A&E: A woman’s role is to honor and serve God, in the sphere He created her for. The Bible tells us that woman was created from the man and for the man (1 Cor. 11:9) to be a helper to him in his mission (Gen. 2:18). (Note: not to be his slave or property.) This is what God created woman for, and is the true essence of femininity: to complement and complete man, to be at his side in taking dominion of the earth. Men and women were created to be different — and those undeniable differences are glorious — but their distinct, complementary roles should work together to achieve one common goal. We believe a woman’s value and importance is in every way equal to a man’s, though her role is different.

Through the whole panorama of Scripture (and through most of history), we see the home and family as woman’s context. Home was not woman’s prison — it was her base of operations, from which she engaged in commerce, ministry, charity, medicine, the arts, and more. The family, though, was always her priority.

Interviewer: What are your views on women and education?
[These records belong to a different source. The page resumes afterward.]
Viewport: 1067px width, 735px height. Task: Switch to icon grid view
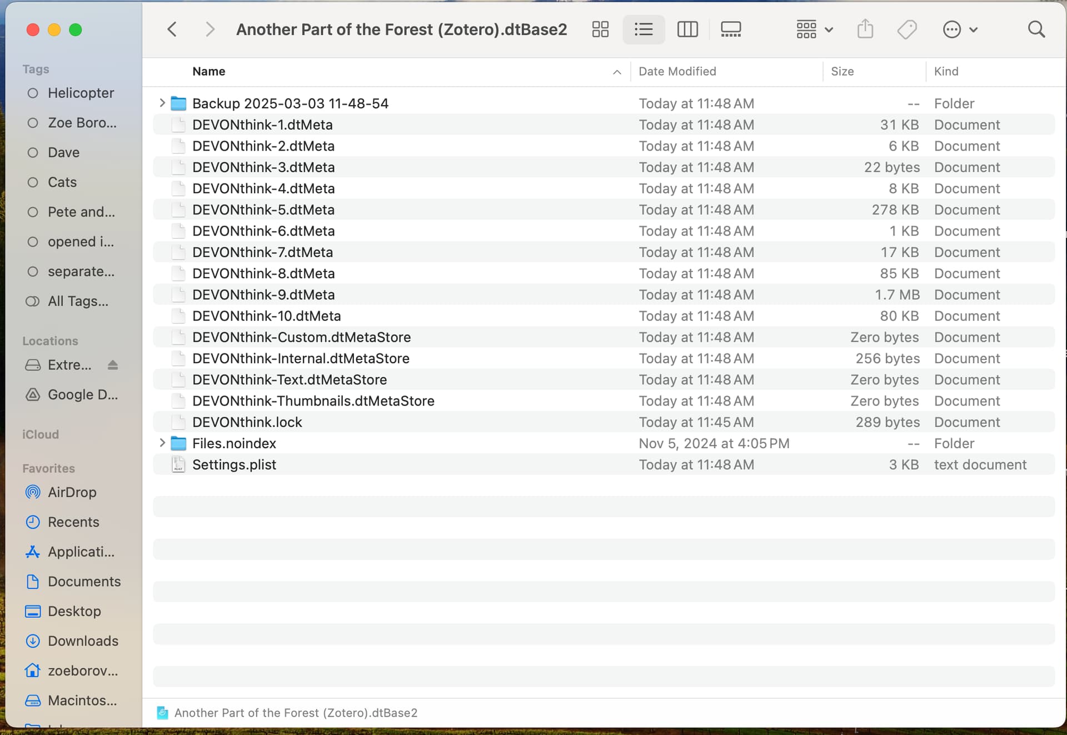pyautogui.click(x=600, y=29)
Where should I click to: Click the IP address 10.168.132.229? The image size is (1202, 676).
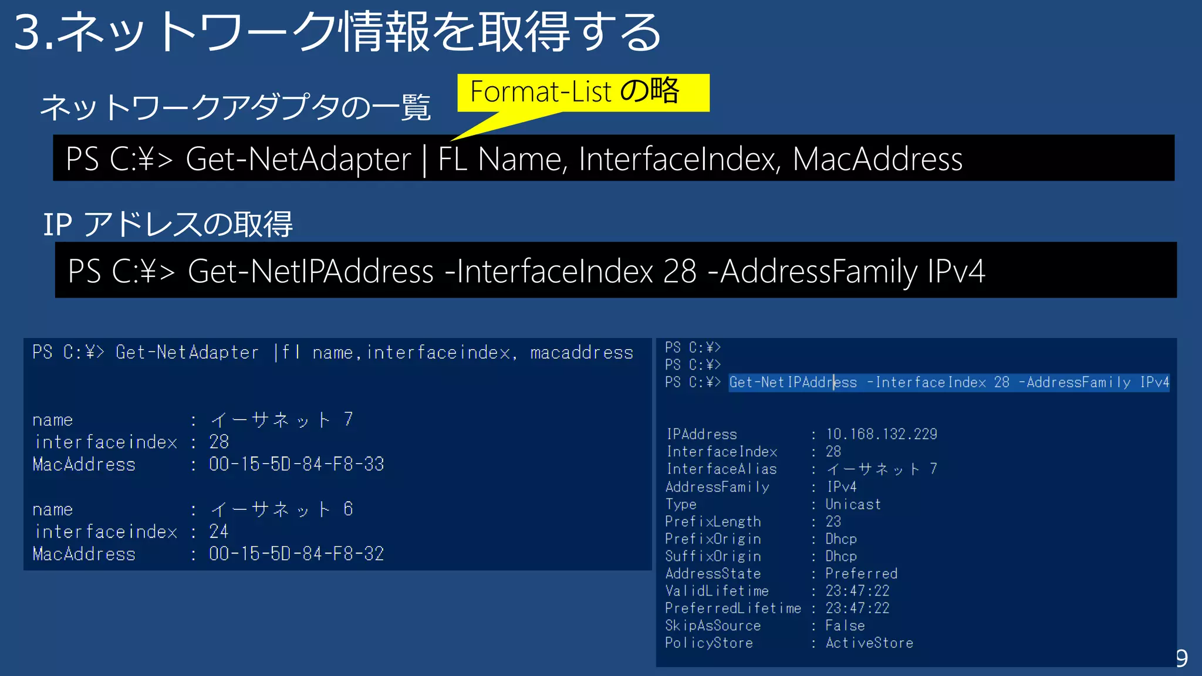coord(881,434)
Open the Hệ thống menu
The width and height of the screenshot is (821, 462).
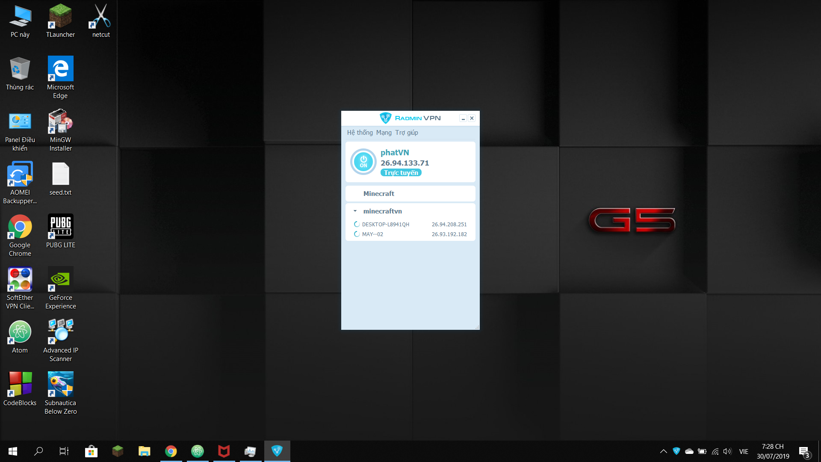(x=360, y=133)
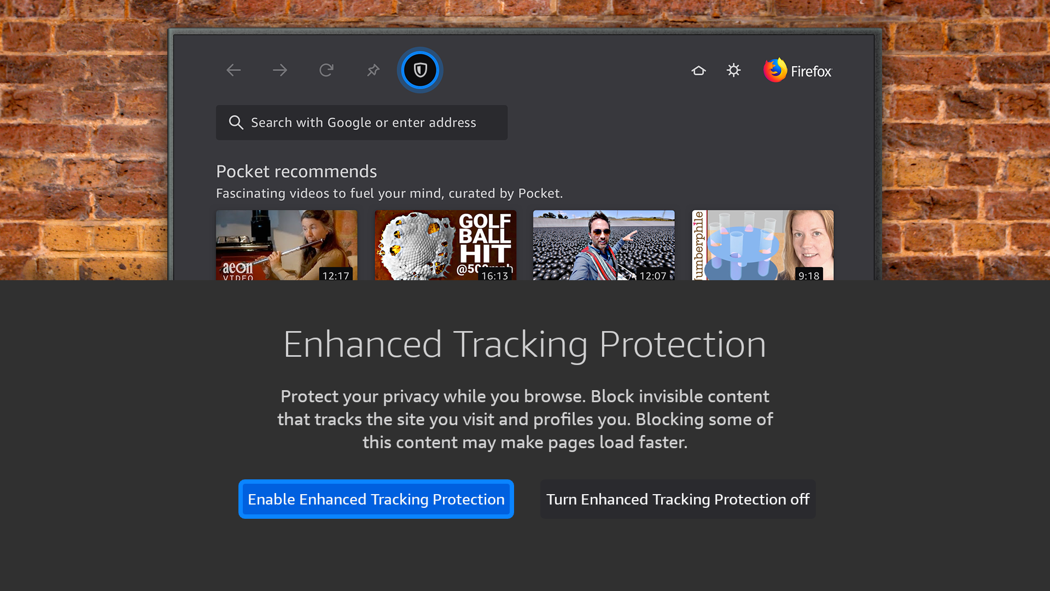Open settings via the gear icon
1050x591 pixels.
tap(733, 70)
Why?

A&E: We believe women should be highly, highly educated, in the right ways and for the right reasons. We encourage girls to strive for a broader, higher and more intellectually honest education than is available at most colleges today. When researching the higher-education options before us a few years ago, Anna Sofia and I studied college syllabi, interviewed students and teachers alike, spent time on several campuses, and then studied the way the best-educated men and women in history have become so. We concluded that colleges do not have the monopoly on higher learning, higher qualifications, and proper training. The historic fact is that the best-educated men and women of history have always been autodidacts: people who took responsibility for their own educations and were self-motivated. Brick-and-mortar institutions and pedagogues have never cornered the market on education, and we would love to see more young women think outside that box, taking the initiative to pursue real education rather than “schooling.”

Interviewer: Do you feel your lifestyle is supported by other Christians, Evangelical Christians, people in general?

A&E: Response to our lifestyle is very mixed, as we would expect. There are those who embrace it wholeheartedly, those who look at it wistfully, those who feel “judged” by it, those who try to misunderstand and misinterpret us, and the few who send hate-mail. However, we’ve never needed the affirmation of others in how we live — the affirmation of God is what we seek.